TASK DETAILS:
Only one stretch of the data below is wanted: the lines starting at the one with "Image resolution: width=883" and ending at the one with "Open the date", both included, given again exactly.

Records from a data source

######

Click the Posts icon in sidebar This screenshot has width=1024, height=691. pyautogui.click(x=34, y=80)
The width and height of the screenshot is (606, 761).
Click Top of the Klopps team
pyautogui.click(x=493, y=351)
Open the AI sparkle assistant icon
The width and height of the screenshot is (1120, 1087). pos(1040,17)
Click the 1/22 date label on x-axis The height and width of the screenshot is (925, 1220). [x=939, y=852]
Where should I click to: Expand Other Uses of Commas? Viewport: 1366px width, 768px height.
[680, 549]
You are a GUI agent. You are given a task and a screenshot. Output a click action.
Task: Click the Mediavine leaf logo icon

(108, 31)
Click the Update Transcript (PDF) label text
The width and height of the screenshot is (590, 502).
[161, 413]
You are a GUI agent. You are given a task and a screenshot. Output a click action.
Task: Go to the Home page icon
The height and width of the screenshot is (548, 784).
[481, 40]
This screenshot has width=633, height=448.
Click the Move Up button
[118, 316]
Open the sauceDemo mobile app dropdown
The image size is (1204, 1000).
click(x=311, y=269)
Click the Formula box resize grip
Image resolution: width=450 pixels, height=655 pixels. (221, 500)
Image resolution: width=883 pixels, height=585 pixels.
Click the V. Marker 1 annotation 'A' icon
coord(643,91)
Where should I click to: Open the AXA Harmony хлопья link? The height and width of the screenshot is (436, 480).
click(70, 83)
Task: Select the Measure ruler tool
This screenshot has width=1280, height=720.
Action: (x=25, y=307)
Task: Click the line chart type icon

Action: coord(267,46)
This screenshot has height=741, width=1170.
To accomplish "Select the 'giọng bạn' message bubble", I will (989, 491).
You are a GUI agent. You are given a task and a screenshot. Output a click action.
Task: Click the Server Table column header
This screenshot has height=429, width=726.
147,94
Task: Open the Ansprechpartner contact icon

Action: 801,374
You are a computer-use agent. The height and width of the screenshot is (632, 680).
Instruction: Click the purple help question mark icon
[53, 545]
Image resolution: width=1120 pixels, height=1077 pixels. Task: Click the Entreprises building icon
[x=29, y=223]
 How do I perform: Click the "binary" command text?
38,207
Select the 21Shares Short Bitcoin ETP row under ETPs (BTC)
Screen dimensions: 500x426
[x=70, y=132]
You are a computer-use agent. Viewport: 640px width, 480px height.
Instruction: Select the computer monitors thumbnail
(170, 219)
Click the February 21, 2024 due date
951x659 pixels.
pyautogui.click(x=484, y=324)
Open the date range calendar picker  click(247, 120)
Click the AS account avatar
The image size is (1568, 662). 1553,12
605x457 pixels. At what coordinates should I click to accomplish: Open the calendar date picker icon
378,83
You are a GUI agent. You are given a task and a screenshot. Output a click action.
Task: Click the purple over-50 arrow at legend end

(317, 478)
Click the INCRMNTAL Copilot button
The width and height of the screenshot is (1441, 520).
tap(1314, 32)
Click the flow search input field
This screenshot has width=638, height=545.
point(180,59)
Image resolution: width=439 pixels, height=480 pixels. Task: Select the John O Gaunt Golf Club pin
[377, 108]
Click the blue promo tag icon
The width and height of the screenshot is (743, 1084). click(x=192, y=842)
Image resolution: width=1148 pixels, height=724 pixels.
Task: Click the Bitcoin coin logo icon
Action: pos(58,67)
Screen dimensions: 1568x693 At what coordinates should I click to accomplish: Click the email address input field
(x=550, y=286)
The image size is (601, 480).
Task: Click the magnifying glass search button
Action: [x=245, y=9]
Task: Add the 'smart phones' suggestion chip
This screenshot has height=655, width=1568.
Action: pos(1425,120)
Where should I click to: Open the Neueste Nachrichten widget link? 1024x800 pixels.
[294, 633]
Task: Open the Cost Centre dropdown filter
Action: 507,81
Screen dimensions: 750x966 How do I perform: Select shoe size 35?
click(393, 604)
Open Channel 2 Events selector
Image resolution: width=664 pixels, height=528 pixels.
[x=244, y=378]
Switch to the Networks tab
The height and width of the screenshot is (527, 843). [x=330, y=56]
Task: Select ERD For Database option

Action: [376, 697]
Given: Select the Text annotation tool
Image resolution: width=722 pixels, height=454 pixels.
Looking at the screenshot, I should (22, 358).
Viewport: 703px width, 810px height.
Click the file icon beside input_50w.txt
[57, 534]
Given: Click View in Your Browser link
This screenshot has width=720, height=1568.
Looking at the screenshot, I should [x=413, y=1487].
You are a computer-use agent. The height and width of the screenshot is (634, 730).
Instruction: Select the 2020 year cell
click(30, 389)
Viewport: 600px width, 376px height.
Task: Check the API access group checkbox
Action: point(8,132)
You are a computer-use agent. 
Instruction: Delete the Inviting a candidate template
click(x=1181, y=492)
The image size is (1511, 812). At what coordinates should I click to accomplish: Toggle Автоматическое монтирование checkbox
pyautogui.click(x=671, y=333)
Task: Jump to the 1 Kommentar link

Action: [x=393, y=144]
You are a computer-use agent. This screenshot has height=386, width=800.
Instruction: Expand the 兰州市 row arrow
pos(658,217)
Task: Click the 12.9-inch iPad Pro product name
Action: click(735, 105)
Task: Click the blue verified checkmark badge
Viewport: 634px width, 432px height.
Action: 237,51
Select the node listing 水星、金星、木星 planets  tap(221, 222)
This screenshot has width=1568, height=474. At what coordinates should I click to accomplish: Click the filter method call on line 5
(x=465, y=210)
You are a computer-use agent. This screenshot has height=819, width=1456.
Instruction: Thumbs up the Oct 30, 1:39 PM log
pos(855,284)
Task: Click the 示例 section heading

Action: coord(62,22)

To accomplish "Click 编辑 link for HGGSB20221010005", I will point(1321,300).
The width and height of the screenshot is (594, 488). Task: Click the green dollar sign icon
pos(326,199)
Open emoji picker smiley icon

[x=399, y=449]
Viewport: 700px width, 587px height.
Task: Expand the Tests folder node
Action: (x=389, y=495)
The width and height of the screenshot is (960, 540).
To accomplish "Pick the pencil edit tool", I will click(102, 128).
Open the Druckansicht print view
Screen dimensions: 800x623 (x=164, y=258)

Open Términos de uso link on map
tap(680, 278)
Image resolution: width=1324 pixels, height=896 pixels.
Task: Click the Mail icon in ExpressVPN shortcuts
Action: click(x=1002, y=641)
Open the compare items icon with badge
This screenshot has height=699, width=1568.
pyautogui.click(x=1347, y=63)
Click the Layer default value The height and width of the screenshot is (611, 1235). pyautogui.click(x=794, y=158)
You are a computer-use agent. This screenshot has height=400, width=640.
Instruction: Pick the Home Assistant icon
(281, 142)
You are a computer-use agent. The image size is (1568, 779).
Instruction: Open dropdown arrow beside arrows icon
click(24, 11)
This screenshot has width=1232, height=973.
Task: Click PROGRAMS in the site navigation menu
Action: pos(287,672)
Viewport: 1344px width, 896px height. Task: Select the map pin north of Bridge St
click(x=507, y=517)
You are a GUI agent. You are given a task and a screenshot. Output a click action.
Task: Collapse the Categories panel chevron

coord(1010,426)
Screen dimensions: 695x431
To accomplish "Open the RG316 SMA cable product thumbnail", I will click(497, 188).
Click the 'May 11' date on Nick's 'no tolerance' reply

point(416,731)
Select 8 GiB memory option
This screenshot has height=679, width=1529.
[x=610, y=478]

######

WORKED SOLUTION:
Image resolution: width=883 pixels, height=585 pixels.
Click the V. Marker 1 annotation 'A' icon
coord(643,91)
Where should I click to: Open the AXA Harmony хлопья link? The height and width of the screenshot is (436, 480).
click(70, 83)
Task: Select the Measure ruler tool
This screenshot has width=1280, height=720.
Action: (x=25, y=307)
Task: Click the line chart type icon

Action: coord(267,46)
This screenshot has height=741, width=1170.
To accomplish "Select the 'giọng bạn' message bubble", I will (989, 491).
You are a GUI agent. You are given a task and a screenshot. Output a click action.
Task: Click the Server Table column header
This screenshot has height=429, width=726.
147,94
Task: Open the Ansprechpartner contact icon

Action: 801,374
You are a computer-use agent. The height and width of the screenshot is (632, 680).
Instruction: Click the purple help question mark icon
[53, 545]
Image resolution: width=1120 pixels, height=1077 pixels. Task: Click the Entreprises building icon
[x=29, y=223]
 How do I perform: Click the "binary" command text?
38,207
Select the 21Shares Short Bitcoin ETP row under ETPs (BTC)
Screen dimensions: 500x426
[x=70, y=132]
You are a computer-use agent. Viewport: 640px width, 480px height.
Instruction: Select the computer monitors thumbnail
(170, 219)
Click the February 21, 2024 due date
951x659 pixels.
pyautogui.click(x=484, y=324)
Open the date range calendar picker  click(247, 120)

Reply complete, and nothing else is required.